サラリーマンをやっていても身の回りにスタートアップのアイデアはあるかもしれません。もしあなたが今やっている仕事が非常に特殊な、あるいは閉鎖的な領域で、そこに特有の商習慣や過去のしがらみなどで非効率なことになっているのを身を持って体験している立場にあるのなら、それは非常に大きなビジネスチャンスです。誰にでも見える問題であればそれだけ解決しようとする人もたくさんいますが、その問題があまり知られていないものなのであれば、それをよく知っている立場にいるあなたは非常に有利な立場にあることになります。その問題が解決困難であればあるほど、またあなたが問題の根幹を深く理解していればいるほど有利です。

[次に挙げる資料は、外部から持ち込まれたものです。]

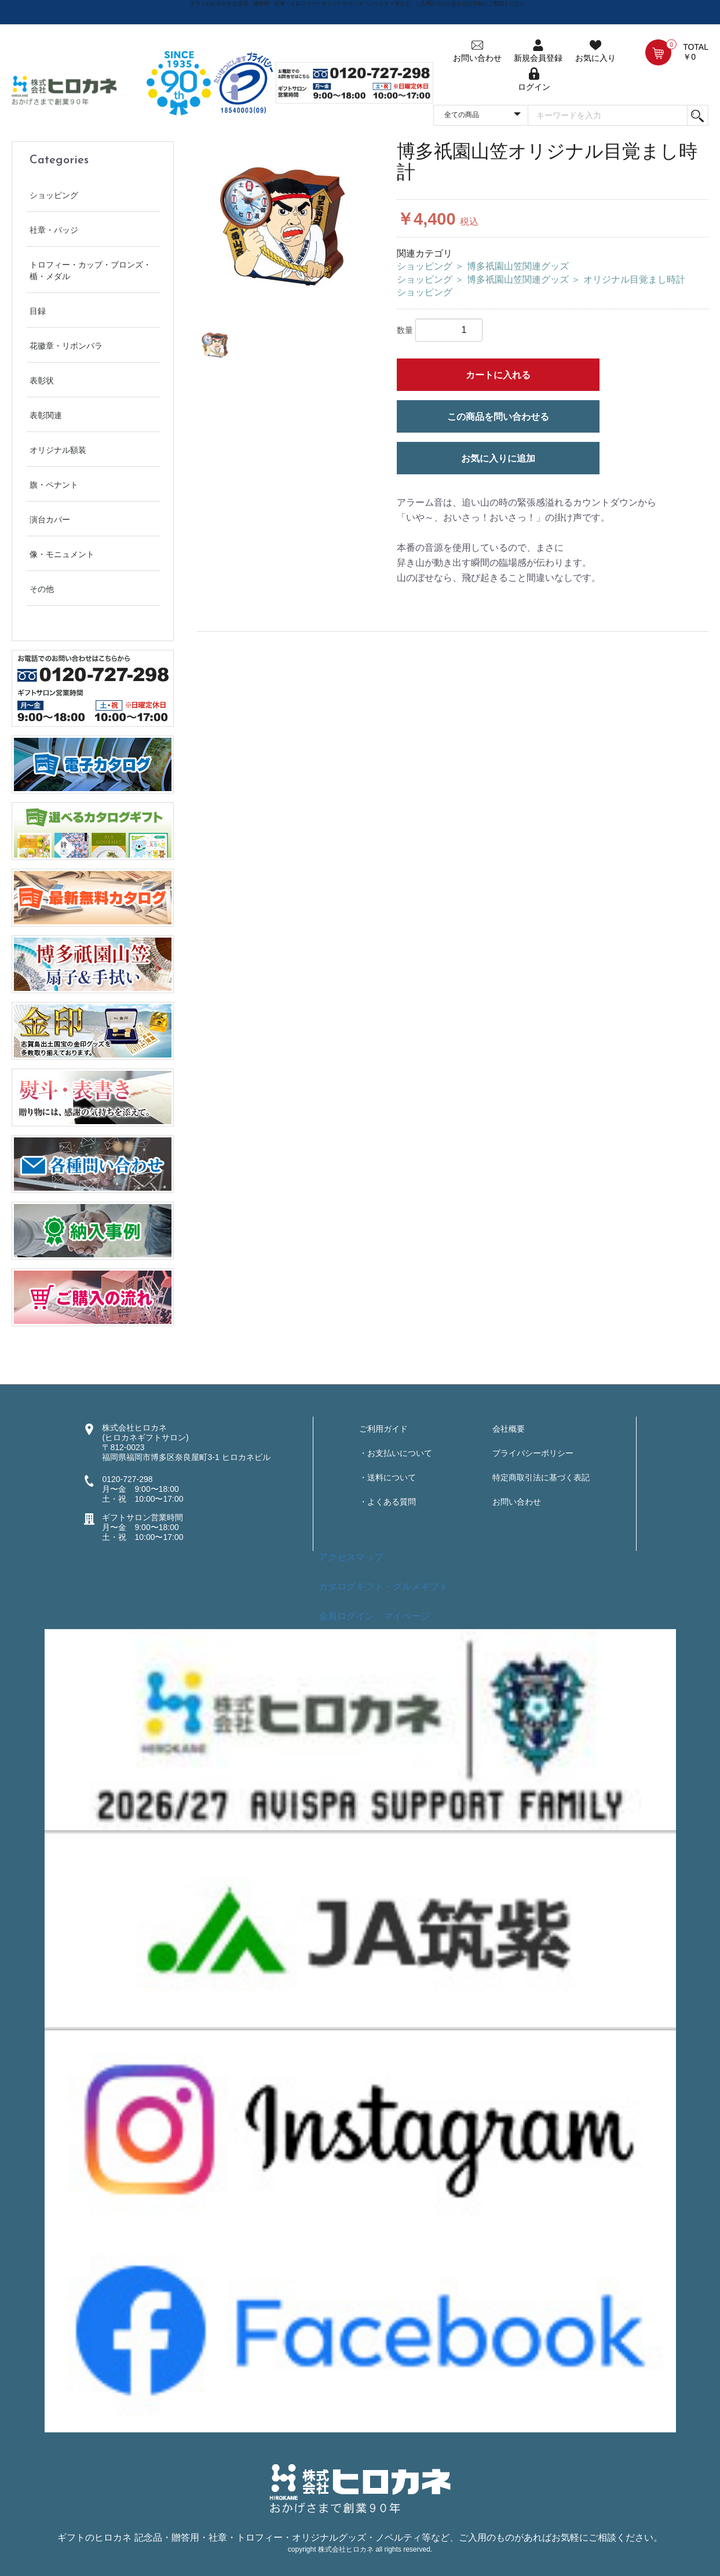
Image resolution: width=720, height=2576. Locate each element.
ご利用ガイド (383, 1428)
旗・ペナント (54, 484)
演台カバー (50, 519)
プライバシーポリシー (532, 1453)
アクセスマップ (351, 1557)
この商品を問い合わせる (498, 417)
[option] (282, 226)
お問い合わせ (516, 1501)
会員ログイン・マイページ (374, 1616)
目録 (38, 311)
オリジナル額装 (58, 450)
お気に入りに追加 (498, 458)
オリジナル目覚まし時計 (634, 279)
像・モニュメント (62, 554)
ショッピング (54, 195)
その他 (42, 589)
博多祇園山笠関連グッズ (518, 266)
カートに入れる (498, 375)
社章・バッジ (54, 230)
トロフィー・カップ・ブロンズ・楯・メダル (90, 270)
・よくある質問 (387, 1501)
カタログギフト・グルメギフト (383, 1586)
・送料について (387, 1477)
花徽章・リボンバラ (66, 345)
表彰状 (42, 380)
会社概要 (508, 1428)
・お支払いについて (395, 1453)
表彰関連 (46, 415)
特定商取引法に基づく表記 (541, 1477)
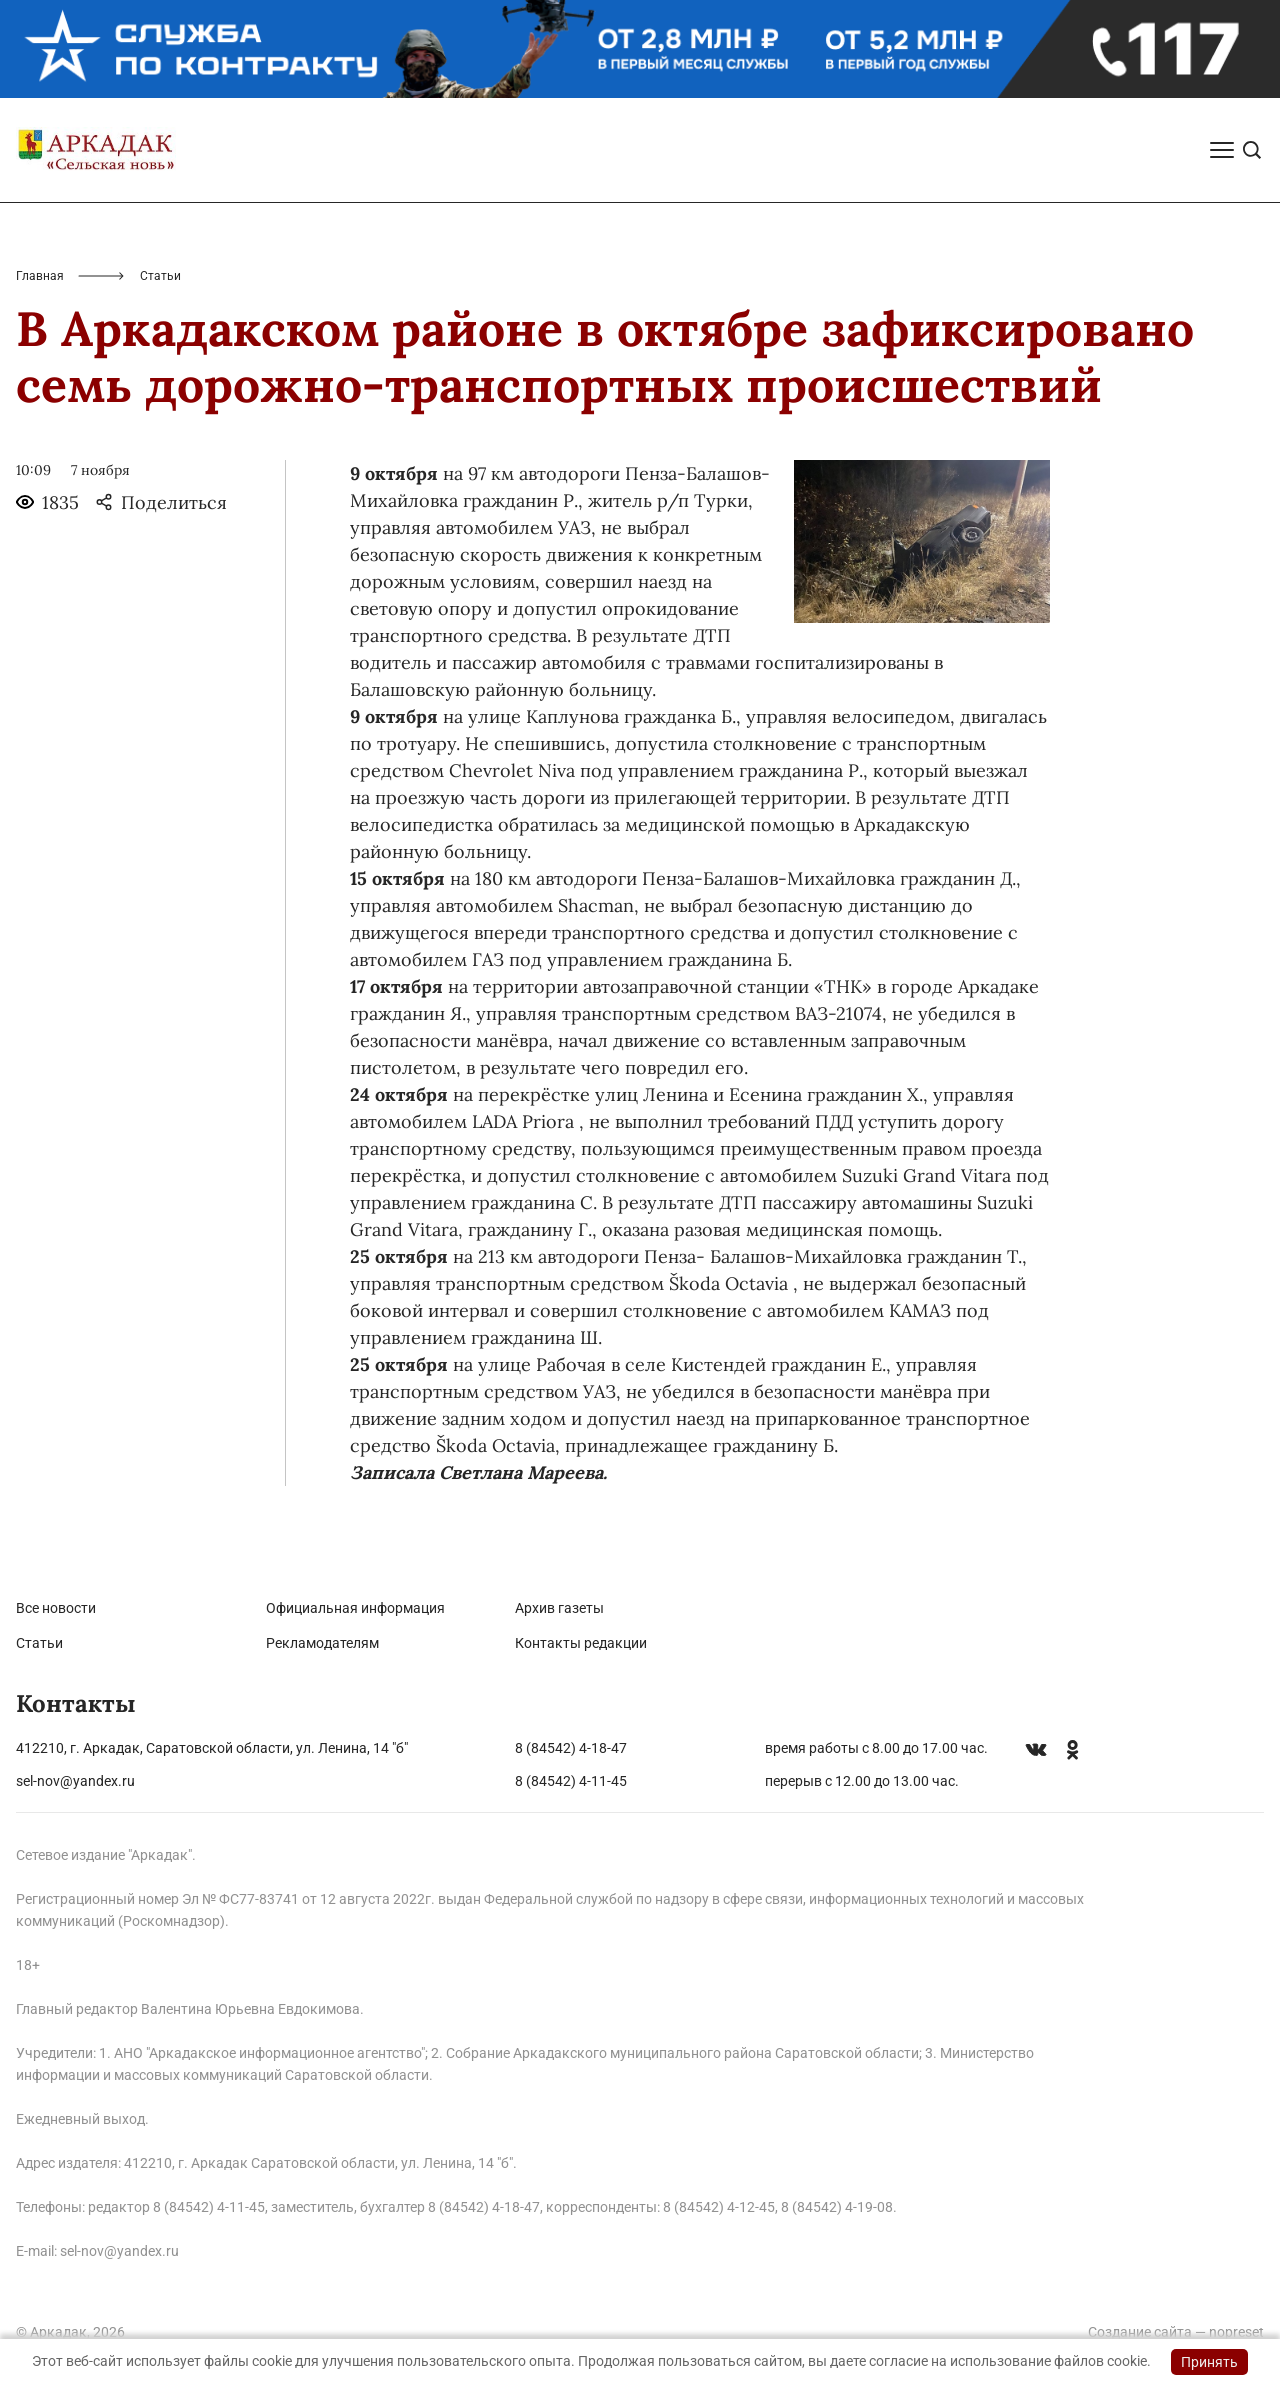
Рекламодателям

投資家が起業家によくする質問の一つに「What is your secret sauce?」というのがあります。すなわち、あなたしか知らない隠された秘密は何なのかが知りたいのです。目の前にあなたにしか解決できない問題がある、そしてそこに大きな市場があるのであれば投資家は飛びついてきます。

なぜ今なのか?

スタートアップは タイミングが重要です。どんなにいいアイデアでも、タイミングが早すぎたり遅すぎたりすればうまくいきません。タイミングが遅すぎるのはちょっと市場や競合を調べればわかることが多いですが、タイミングが早すぎるかどうかは経験豊富な投資家でも見極めるのは困難です。投資家と話をするとほぼ間違いなく「なぜ今なのか」という質問はされるので、少なくともこの質問に答えられる準備はしておきましょう。

「なぜ今か」というのはテクノロジーの変化点であったり、何かが一定数以上普及したタイミングであったり、あるいは法律や規制が変わるなどのきっかけがあったり、さまざまな理由がありえます。ただ、もしあなたがこの質問に対して明確な答えを用意できないのであれば、一度アイデアそのものを考え直してみるのもいいかもしれません。あなたが今持っているアイデアが、なぜ過去に実現されることがなかったのか、あるいは今から数年以内に何が起こればそのアイデアが現実的になるのか、その仮説はどうすれば検証可能なのか、こうした問いに答えられるようになることで事業の進むべき方向が定まります。仮にうまくいかなった時にもどんな仮説が間違っていたのかがわかるので、方向転換もしやすくなるでしょう。

最後に

最後に、アイデアそのものには価値はないとよく言われるのはその通りだと思います。スタートアップはアイデアコンテストではありません。事業の成否を左右するのはアイデアの良し悪しよりも、それを形にする行動力です。逆に言えば、行動力さえあればアイデアはどんなものでもいいのです。起業した時のアイデアがそのまま大きな成功につながったケースというのは、実はそれほど多くはありません。多かれ少なかれ、成功したビジネスは試行錯誤を重ねながらビジネスの形態を変えていっているのです。大事なのは始めること、そして走り続けることです。